ALL Day-to-Day

Apr 23, 2009 15:01

Since I got to maintenance, I haven't discussed chemo much, and I usually describe it as 'low-level' chemo.  It's so much easier than induction chemo and the chemo you need for solid tumors that I don't want to talk about it much.  People see Zane running around and discuss the Leukemia as a thing of the past.

We have finished three of the twelve twelve-week cycles. This is what goes on during those cycles:


Zane takes all these meds as pills that are covered in strawberry syrup, crushed (usually in that order because otherwise you might inhale these, and they're eseentially low-level poison) mixed with a little water and sucked up into an oral syringe.  Lately, I only administer half the mercaptipurine and two or three of the dex shots.  avatra does everything else except IV and surgery.
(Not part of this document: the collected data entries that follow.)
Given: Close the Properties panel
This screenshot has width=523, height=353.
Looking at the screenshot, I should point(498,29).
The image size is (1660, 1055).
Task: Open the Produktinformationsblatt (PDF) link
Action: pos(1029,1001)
Mercaptipurine  One pill a night.  No food for two hours before or one hour after taking the medicine.  That's practically very tough.  We used to do the pill just before bed, but if Zane doesn't eat pretty soon after he gets home, we have to put him to bed without dinner, which is harsh.  Lately we prefer to give him mercaptipur right after we pick him up from day care and then feed him after an hour has passed.

Since you can't eat in front of a hungry child you're not permitting to eat, sometimes we dash into another room and stuff a slice of bread or a granola bar into our mouth before Zane catches up.

Methotrexate (oral)  Six tiny pills once a week.

Sulfatrim Liquid, twice a day, three times a week.

Dexamethasone  One pill, twice a day for five days in a row, every four weeks.  It tastes terrible, makes sleep very spotty (we discovered last time that Zane sleeps a little better if he gets the Dex early), causes ravenous hunger, weakness and mood swings.  It's way, way better than it was during induction, though.

Vincristine  Administered by IV every four weeks.  Causes muscle weakness and nerve problems in the limbs.

Methotrexate (spinal)  Administered by spinal tap every twelve weeks.  Causes dry skin, muscle weakness, constipation, loss of manual dexterity and possibly learning disabilities.

Physical Therapy  Once a week Zane goes into physical therapy for an hour.  Zane has shown remarkable improvement, but the physical therapist fears that he's not going to catch up during chemo.  The vincristine and methotrexate have ongoing effects.  This is bad news because our insurance covers about half a year's sessions.

Clinic Visit Once every two weeks, Zane goes in for a checkup. They draw blood and look him over. Every other visit, they give him vincristine. Every six visits, they give him a methotrexate spinal tap as mentioned above. These can be short (if there's nothing to be done and the medical gods are with us) or long (if they're administering chemo or they make us wait).

Biopsy Every six months, they take a bone marrow sample from Zane's hip to see if there's any leukemia cells. Usually, there isn't. That doesn't mean that Zane's clear, just that there are too few cancer cells to show up on that biopsy.